XL. Acresce o facto de o sacrifício desse bem se justificar pelos interesses superiores, de natureza pública, que a lei visa atingir através da derrogação do sigilo bancário.

XLI. Tal como se decidiu no Acórdão do Tribunal Constitucional n° 442/07, atrás referido «Atendendo ao peso relativo dos interesses aqui ligados à tutela da privacidade e ao diminuto grau da sua afectação, em concreto, pelo levantamento do sigilo bancário, por um lado, e à intensidade da exigência de efectivação da justiça fiscal, por outro, pode concluir-se que, em certas condições, é constitucionalmente legítima a restrição, com este fundamento, do direito à privacidade.

XLII. É, face ao exposto, evidente que o n.° 6 do artigo 139.° do CIRC, não incorre em violação do direito à reserva da intimidade privada, previsto no n.° 1 do artigo 26.° da Constituição da República Portuguesa (CRP).

XLIII. Importa, ainda, sublinhar que como rácio legis do artigo 64.° do CIRC, está a tensão dialéctica entre o combate à evasão e à fraude fiscal e a autorização da derrogação de sigilo bancário por parte do sujeito passivo e seus administradores. A autorização de acesso à informação bancária constitui-se como uma medida adequada à obtenção da verdade material que porventura possa estar oculta pelo sigilo bancário.

XLIV. Mais, considerando o legislador que o dever fundamental de pagar impostos está posto em causa - ratio do disposto no artigo 64.° do CIRC -, face a uma alienação de imóvel que sai necessariamente dos padrões de normalidade da actividade económica, parece-nos evidente a adequação da medida face ao fim visado.

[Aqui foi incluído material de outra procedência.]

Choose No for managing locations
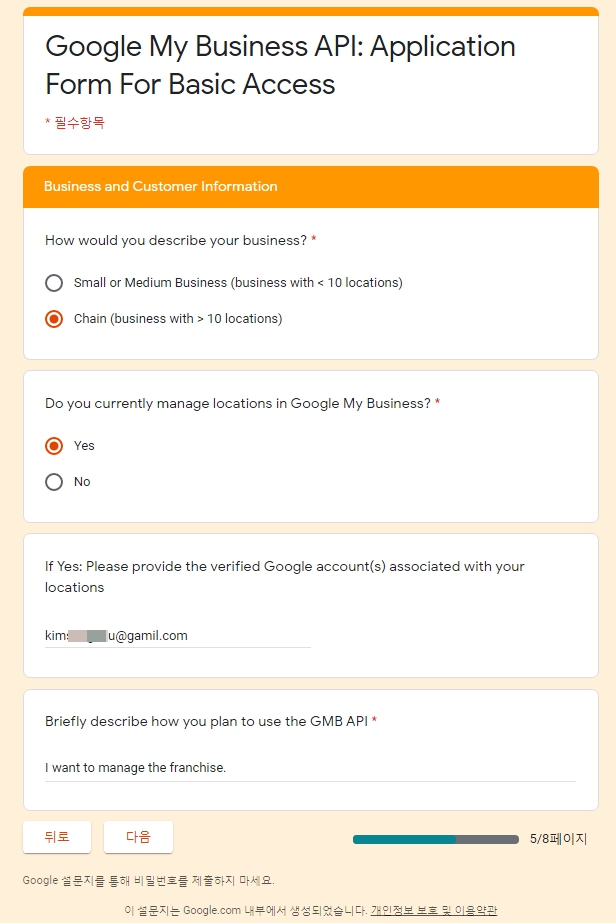 pyautogui.click(x=54, y=482)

XLV. De igual forma se encontra preenchido o conceito de necessidade, pois que demonstrada que está a pertinência do conhecimento dos dados bancários para a decisão da administração tributária - até para um eventual ilidir da «presunção de evasão fiscal» prescrita pelo artigo 64.°. do CIRC -, fica na disponibilidade do contribuinte a preservação ou não do segredo bancário.

XLVI. Por fim, relativamente à proibição do excesso, e reiterando o acima exposto, considerando que a decisão última cabe sempre ao contribuinte, não podemos aceitar a alegação que se possa estar perante um “excesso”, pois a autorização de acesso à informação bancária será sempre resultado de um consentimento prévio do sujeito passivo

XLVII. Não pode o tribunal revogar a sentença, conforme o pedido formulado pelo Recorrente.

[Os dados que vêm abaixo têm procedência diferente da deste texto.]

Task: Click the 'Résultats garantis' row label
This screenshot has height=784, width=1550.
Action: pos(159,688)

XLVIII. Isto porque a faculdade que a Administração Tributária tem de aceder à informação bancária do requerente e dos respectivos administradores ou gerentes do período em que ocorreu a transmissão e do exercício anterior é uma mera condição do procedimento.

XLIX. Do acesso à informação bancária - ou até da inconstitucionalidade da condição do procedimento defendida pelo Recorrente - não resulta uma prova absoluta de que o preço efectivamente praticado corresponde ao valor constante do contrato. Assim, a prova de que o preço efectivo corresponde ao valor constante do contrato depende, não só do acesso à informação bancária, mas também da justificação das condições anormais de mercado em que se realizou a transmissão, de que resultou a fixação de um preço inferior ao valor patrimonial tributário definitivo do bem imóvel transmitido.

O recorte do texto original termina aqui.